There is also an example systemd unit file that can help with running the program as a daemon.

Mail processor

The program has a "mail processor mode" that processes commands from user's incoming mails, secured by the identical PIN-matching mechanism.

Make sure to specify all mail parameters in the configuration file for this mode to work.

To enable, create a .forward file in the home directory of user, with the following content:

\my_user_name
"|/abspath/to/websh_executable -mailmode=true -configfilepath=/path/to/config.json"

The first line tells mail transfer agent (e.g. postfix or sendmail) to put incoming mail into user's mail box. The second line pipes the content of incoming mail to this program. The program will try to match PIN and find a single command to execute in the body of mail (subject is discarded). Once processing is finished, the program delivers command response back to the sender using the mail parameters specified in configuration file.

After the mail processor is set up, test run it using this command:

echo 'MYSECRETecho hello world' | mail my_user_name@mydomain.com -s subject_does_not_matter

Moments later, observe command response in the mail box of my_user_name@mydomain.com.

Copyright

Copyright (c) 2016, Howard Guo guohouzuo@gmail.com All rights reserved.

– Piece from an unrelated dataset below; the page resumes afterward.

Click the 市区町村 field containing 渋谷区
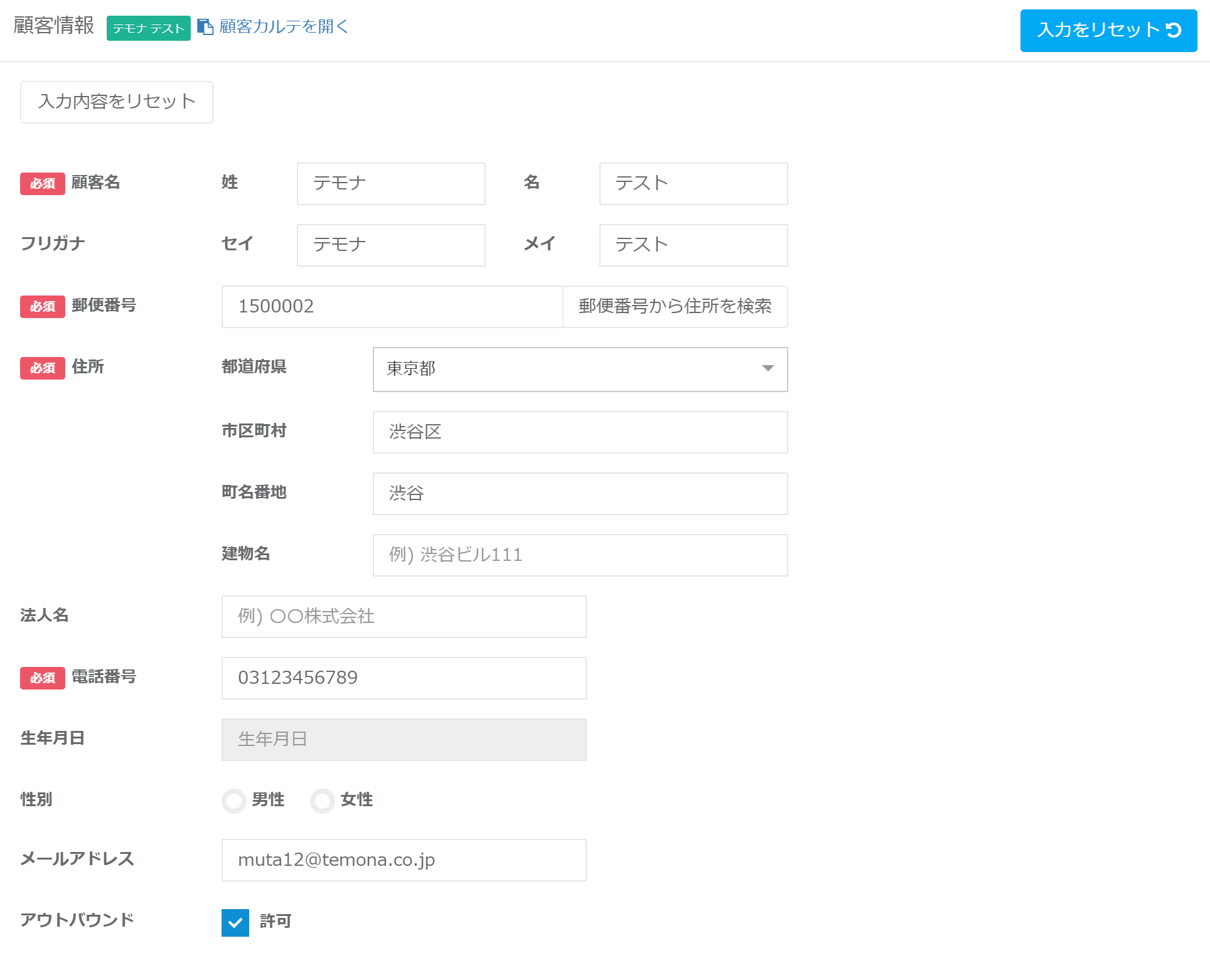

Redistribution and use in source and binary forms, with or without modification, are permitted provided that the following conditions are met:

  • Redistributions of source code must retain the above copyright notice, this list of conditions and the following disclaimer.
  • Redistributions in binary form must reproduce the above copyright notice, this list of conditions and the following disclaimer in the documentation and/or other materials provided with the distribution.

THIS SOFTWARE IS PROVIDED BY THE COPYRIGHT HOLDERS AND CONTRIBUTORS "AS IS" AND ANY EXPRESS OR IMPLIED WARRANTIES, INCLUDING, BUT NOT LIMITED TO, THE IMPLIED WARRANTIES OF MERCHANTABILITY AND FITNESS FOR A PARTICULAR PURPOSE ARE DISCLAIMED. IN NO EVENT SHALL THE COPYRIGHT HOLDER OR CONTRIBUTORS BE LIABLE FOR ANY DIRECT, INDIRECT, INCIDENTAL, SPECIAL, EXEMPLARY, OR CONSEQUENTIAL DAMAGES (INCLUDING, BUT NOT LIMITED TO, PROCUREMENT OF SUBSTITUTE GOODS OR SERVICES; LOSS OF USE, DATA, OR PROFITS; OR BUSINESS INTERRUPTION) HOWEVER CAUSED AND ON ANY THEORY OF LIABILITY, WHETHER IN CONTRACT, STRICT LIABILITY, OR TORT (INCLUDING NEGLIGENCE OR OTHERWISE) ARISING IN ANY WAY OUT OF THE USE OF THIS SOFTWARE, EVEN IF ADVISED OF THE POSSIBILITY OF SUCH DAMAGE.